## ASSIGNMENT
Please carry on the news piece below on Surry County's push for universal broadband, starting right after its final sentence.

Gov. Ralph Northam has taken notice of Surry County’s progress in achieving universal broadband access.

On Aug. 27, he traveled to the county to attend a ribbon-cutting ceremony for the “Ruralband Community Education Room” in Surry’s community center on Enos Farm Drive.

Last year, Prince George Electric Cooperative subsidiary Ruralband began working with Dominion Energy to make high-speed fiber optic internet connections to every house and business in the county.

As the “middle mile” provider, Dominion has been updating its energy grid in the county and allowing Ruralband to lease the new infrastructure and use it to provide fiber-to-the-home connections. The 16-month partnership, funded by a $2.25 million Virginia Telecommunications Initiative (VATI) grant and a local match from the county, should be complete by the end of October, according to the co-op’s chief executive officer, Casey Logan.

“By Halloween this year, all 4,100 homes and businesses in the county will have broadband available to them,” Logan said.

The Ruralband Community Education Room, which is open to the public inside Surry’s community center, he said, will serve a similar purpose to when Prince George Electric and other co-ops created “cooperative kitchens” in the 1950s. These were essentially showrooms to demonstrate to residents who had lived most of their lives without electricity the benefits of connecting their homes to the power grid, such as being able to use electric refrigerators and stoves.

“That’s exactly what Ruralband has done here today with Surry County,” Logan said.

But instead of a kitchen, this time it’s a living room — one equipped with a flat-screen television with streaming capabilities. It’s intended to allow Surry residents who have lived without broadband for most of their lives to see what a broadband-equipped living room can do.

## STUDY MATERIAL
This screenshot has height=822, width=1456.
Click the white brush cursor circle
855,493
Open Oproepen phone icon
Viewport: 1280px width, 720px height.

## EXERCISE OUTPUT
Broadband is a “necessity now in the year 2021,” Northam said, “whether it be access to health care or access to education or business opportunities.”

Northam estimated that, in January 2018 when he first took office, there were roughly 600,000-plus Virginia families and businesses that didn’t have access to broadband, and only $4 million was being put into the state’s budget annually for broadband expansion.

“When our administration started, we knew that access to broadband for all Virginians was important,” Northam said.

During the 2019 budget cycle, he said he’d asked that the amount for the VATI program be raised to $50 million, but ended up compromising at $19 million.

“The following year, we raised it to $35 million; this year, we got it to $50 million,” Northam said.

In September 2020, when the majority of Hampton Roads school divisions were still offering online-only instruction in light of the pandemic, a report by the State Council of Higher Education for Virginia found one in five Virginia K-12 and college students lacked high-speed internet or a computer in the home. Last month, Northam announced $700 million in federal funds from the American Rescue Plan to achieve universal broadband access statewide by 2024.

“Surry County was actually a year ahead of us,” Northam said. “Surry County is actually one of the first counties in the commonwealth of Virginia to accomplish universal broadband. … I’m here on behalf of the Commonwealth of Virginia to say congratulations for a job well done.”

Estimating 233,500 Virginia households and businesses still lack access to high-speed internet, “This is a major victory for rural southside Virginia,” said state Sen. L. Louise Lucas, whose 18th District includes parts of Surry, Isle of Wight and Southampton counties, as well as parts of the cities of Franklin and Suffolk.

“Our kids are put at a disadvantage when they don’t have access,” said Dominion Energy President Edward Baine. “During the pandemic, the virtual learning, applying to colleges, all of those things, it matters, and we need to make sure that everybody in the commonwealth has a level playing field. … We have created a blueprint for the rest of the commonwealth right here in Surry, Virginia. It’s something to be proud of.”

Surry County Administrator thanked Logan and Baine for their support, and gave recognition to Surry’s Board of Supervisors for agreeing to the required local match for the VATI funds.

“We are making waves here in Surry County, making it possible for a much better and brighter community through broadband for all,” she said.